Будят. Грубо. Пинком. Плевать.

За шкирку выволакивают из палатки, наверное, все-таки убьют. Хорошо бы. Глаза у Дохерти не рыжие — красные, как уголь, но Дар может смотреть в них, не испытывая больше ни ненависти, ни желания убивать.

— Перегорел, значит. Ну и хорошо. Не все ж тебе под волной ходить.

Вот когда в голову лезут, это мерзко. Дохерти не дает себе труд скрывать свое присутствие, напротив, всегда действует грубо, точно подчеркивая этим собственную силу.

— А вот сдохнуть зря решил. Зацепиться не за что?

Перебирает воспоминания, какие-то размытые, словно чужие. В них нет ничего, чего бы Дару было жаль отдать. Отпускает не сразу, но все-таки отпускает.

— Ясно. С людьми ты не ладишь. С лошадью попробуй. Но смотри, бросишь — обоих удавлю.

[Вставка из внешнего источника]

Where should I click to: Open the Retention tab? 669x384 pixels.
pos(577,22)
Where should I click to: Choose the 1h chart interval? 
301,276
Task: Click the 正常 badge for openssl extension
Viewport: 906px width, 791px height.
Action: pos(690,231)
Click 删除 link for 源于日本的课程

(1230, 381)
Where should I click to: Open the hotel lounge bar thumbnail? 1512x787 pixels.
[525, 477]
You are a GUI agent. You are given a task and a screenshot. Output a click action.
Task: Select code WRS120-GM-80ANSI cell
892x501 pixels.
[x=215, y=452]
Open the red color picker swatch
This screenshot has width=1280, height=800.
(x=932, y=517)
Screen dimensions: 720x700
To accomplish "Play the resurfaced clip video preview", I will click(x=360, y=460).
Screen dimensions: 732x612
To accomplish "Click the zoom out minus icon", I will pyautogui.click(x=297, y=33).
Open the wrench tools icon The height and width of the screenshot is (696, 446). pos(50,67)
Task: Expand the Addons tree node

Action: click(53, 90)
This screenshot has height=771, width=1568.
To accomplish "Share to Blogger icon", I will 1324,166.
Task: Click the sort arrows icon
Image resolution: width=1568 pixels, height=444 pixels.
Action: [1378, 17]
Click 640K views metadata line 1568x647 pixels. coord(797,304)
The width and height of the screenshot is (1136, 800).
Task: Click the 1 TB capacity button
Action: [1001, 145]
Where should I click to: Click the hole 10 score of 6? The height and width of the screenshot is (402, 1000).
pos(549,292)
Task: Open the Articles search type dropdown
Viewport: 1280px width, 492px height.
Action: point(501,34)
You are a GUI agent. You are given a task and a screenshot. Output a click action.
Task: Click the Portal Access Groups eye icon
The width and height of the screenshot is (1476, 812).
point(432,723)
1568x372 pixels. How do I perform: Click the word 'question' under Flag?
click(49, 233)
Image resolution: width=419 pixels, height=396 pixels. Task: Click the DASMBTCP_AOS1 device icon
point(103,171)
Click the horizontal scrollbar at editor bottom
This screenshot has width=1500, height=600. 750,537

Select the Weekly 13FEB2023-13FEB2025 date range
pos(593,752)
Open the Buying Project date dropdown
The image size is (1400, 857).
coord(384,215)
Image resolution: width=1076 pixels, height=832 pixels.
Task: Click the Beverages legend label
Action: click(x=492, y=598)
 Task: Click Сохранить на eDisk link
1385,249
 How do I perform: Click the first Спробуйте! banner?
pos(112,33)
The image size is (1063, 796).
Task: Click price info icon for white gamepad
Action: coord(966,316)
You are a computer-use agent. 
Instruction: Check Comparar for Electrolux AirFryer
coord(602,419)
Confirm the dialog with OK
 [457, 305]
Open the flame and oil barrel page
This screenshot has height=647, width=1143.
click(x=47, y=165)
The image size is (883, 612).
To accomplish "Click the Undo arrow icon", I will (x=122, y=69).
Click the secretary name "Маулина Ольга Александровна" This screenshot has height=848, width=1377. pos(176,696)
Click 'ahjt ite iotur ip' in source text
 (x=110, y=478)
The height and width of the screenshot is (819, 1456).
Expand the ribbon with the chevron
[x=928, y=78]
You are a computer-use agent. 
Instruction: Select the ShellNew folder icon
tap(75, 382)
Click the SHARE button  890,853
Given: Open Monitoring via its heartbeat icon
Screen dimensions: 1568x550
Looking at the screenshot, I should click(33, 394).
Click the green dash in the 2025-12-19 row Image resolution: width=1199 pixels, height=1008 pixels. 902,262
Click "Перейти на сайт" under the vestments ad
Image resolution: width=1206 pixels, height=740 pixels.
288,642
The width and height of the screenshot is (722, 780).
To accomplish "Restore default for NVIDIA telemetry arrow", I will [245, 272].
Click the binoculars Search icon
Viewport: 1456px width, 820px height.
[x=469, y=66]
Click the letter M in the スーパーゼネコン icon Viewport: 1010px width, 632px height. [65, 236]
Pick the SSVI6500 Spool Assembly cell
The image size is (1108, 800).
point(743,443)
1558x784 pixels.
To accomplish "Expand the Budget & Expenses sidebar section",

Себя Дару было не жаль, а вот лошадь… он никогда не видел таких красивых, чтобы хрупкая, словно из снега вылепленная. Не поверил даже, что настоящая. Живая. Брала хлеб с руки осторожно, обнюхивала волосы, касалась мягкими губами волос, дышала, согревая собственным теплом.

Вздыхала тихонечко.

И смотрела так, будто знала про Дара то, что никто больше не знает.

Он провел рядом с ней ночь, прижимаясь к горячему боку. И вторую… и уже потом, позже, рассказывал ей обо всем. Не жаловался, просто говорил.

С кем-то надо было.

Не смеялись. И желающих отнять не было. Дар не отдал бы: свое отдавать нельзя.

Снежинка принадлежит ему. Она осталась в Ласточкином гнезде, но это лишь потому, что здесь слишком опасно. За Снежинкой присмотрят. А когда Дар найдет место, в котором сможет жить, вернут.

Ему такое место нужно, даже не для самого — для Снежинки и Меррон. Ее Дар точно не отпустит. И не позволит уйти. Это нечестно. Неправильно. Но иначе он просто сдохнет.

— Только попробуй. — Меррон рядом. У нее глаза как вишня. И кожа смуглая, сладкая. — И я не знаю, что с тобой сделаю… у меня, между прочим, планы имеются. А ты тут… собрался.